C’est un bijou parce que les malades que l’on rencontre sont
des jeunes gens avant tout. Certes ils souffrent dans leur chair et ont plus
souvent qu’à leur tour le moral dans les chaussettes. Mais ils font preuve
d’une belle lucidité, d’une bonne dose
d’humour et d’une délicieuse répartie. Et puis ils envisagent l’amour pour ce
qu’il devrait toujours être : quelque chose de simple et de léger, une
évidence face à laquelle il ne sert à rien de résister. Et c’est aussi et
surtout un bijou parce que John Green n’a pas l’indécence de nous faire croire
que tout va pour le mieux dans le meilleur des mondes et qu’à la fin une issue favorable est possible. Tout
cela sans aucun pathos.
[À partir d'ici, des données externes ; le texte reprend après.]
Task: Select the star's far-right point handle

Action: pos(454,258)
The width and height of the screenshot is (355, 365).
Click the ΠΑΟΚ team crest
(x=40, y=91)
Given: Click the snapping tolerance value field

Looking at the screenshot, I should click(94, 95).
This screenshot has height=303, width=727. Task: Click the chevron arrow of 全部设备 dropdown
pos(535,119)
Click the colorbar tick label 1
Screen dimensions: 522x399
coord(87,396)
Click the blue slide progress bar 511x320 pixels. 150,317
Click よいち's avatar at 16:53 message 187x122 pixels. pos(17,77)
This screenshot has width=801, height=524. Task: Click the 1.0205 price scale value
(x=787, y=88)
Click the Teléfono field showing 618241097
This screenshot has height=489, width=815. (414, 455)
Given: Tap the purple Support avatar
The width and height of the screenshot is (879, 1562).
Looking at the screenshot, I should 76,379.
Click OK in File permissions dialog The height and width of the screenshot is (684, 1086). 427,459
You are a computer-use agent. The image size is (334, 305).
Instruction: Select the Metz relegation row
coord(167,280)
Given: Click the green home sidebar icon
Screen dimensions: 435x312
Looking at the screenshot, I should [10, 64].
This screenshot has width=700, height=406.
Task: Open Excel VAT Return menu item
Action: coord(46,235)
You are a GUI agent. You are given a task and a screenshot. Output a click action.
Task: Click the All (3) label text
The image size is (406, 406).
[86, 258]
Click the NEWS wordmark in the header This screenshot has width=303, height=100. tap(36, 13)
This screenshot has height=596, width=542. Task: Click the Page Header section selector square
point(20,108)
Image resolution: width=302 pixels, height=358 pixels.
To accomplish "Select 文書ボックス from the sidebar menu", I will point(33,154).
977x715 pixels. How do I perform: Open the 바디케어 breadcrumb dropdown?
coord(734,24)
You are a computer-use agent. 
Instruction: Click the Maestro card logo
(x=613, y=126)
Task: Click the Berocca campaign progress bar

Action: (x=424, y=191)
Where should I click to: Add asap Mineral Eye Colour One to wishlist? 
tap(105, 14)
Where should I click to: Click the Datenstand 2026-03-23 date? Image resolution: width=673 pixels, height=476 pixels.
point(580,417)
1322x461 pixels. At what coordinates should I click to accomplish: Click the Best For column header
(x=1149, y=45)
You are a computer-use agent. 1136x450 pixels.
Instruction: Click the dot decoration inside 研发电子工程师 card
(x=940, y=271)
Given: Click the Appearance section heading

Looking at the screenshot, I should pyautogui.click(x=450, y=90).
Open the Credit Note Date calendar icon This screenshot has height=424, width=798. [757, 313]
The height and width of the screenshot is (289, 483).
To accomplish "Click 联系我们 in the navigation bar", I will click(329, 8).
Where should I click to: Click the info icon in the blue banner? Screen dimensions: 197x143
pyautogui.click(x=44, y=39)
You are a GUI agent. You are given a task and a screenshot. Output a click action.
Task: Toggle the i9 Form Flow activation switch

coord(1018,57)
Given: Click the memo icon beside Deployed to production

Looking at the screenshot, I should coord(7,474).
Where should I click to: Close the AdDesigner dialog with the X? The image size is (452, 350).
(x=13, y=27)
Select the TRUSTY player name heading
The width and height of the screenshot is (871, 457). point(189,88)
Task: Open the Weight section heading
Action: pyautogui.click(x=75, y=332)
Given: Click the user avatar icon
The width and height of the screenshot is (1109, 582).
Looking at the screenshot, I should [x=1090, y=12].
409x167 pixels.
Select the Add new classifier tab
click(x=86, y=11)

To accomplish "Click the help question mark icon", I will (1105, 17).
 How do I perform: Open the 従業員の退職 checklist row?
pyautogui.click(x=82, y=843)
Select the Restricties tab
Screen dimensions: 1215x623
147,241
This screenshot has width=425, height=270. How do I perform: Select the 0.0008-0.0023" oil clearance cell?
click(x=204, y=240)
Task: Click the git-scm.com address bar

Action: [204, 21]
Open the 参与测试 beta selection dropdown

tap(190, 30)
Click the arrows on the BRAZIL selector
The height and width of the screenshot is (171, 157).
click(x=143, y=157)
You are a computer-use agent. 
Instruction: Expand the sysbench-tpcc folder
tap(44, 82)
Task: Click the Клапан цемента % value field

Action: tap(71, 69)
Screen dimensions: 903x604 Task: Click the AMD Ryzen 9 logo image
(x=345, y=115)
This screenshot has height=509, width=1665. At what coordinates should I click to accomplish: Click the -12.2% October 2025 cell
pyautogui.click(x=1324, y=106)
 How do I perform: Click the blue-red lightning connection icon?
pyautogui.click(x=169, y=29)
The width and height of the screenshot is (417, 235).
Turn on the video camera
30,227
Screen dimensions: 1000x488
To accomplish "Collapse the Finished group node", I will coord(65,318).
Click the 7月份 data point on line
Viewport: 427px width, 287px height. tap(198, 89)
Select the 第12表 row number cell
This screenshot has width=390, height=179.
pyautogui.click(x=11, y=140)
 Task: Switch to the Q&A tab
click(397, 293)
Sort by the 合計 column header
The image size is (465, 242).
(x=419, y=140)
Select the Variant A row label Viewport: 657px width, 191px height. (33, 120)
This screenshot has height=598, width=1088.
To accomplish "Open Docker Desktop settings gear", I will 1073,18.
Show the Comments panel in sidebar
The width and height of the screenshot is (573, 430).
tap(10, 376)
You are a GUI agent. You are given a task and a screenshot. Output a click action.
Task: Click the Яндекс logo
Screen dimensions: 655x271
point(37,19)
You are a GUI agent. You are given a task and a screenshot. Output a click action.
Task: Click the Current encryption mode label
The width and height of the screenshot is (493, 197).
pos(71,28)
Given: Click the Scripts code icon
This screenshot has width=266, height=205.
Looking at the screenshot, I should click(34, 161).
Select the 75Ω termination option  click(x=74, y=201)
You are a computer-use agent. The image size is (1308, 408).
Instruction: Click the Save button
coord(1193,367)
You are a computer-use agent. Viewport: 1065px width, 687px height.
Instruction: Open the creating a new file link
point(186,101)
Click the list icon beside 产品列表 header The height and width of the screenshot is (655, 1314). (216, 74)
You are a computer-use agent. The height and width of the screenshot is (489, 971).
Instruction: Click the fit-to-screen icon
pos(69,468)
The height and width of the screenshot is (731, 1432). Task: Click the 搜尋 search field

Je pourrais ajouter que j’ai aimé ce vieux salopard de
Van Houten comme j’ai aimé la dignité des parents d’Hazel, leur approche
« intelligente » et tellement touchante de la maladie de leur fille. En
fait je crois que j’ai tout aimé, la finesse du propos, ces personnages
incarnés à la psychologie tellement bien construite que je ne suis pas près de
les oublier. Nombreux sont ceux avant moi à avoir qualifié ce texte de
« lumineux ». Je crois que c’est tout à fait ça.
Non, je n’ai pas pleuré en refermant ce livre. Pas même un
sanglot dans la gorge. Il n’empêche. Cette magnifique histoire m’a touché, m’a
secoué, m’a fait sourire, m’a profondément ému
et a fendu le cœur de pierre que l’on me prête (à juste titre) depuis
des années. Un livre dont il ne faut pas avoir peur malgré le terrible sujet qu’il
aborde. Un livre que je n’ai pas fini de prêter, assurément.
Nos étoiles contraires de John Green. Nathan, 2013. 330 pages. 16,50 euros.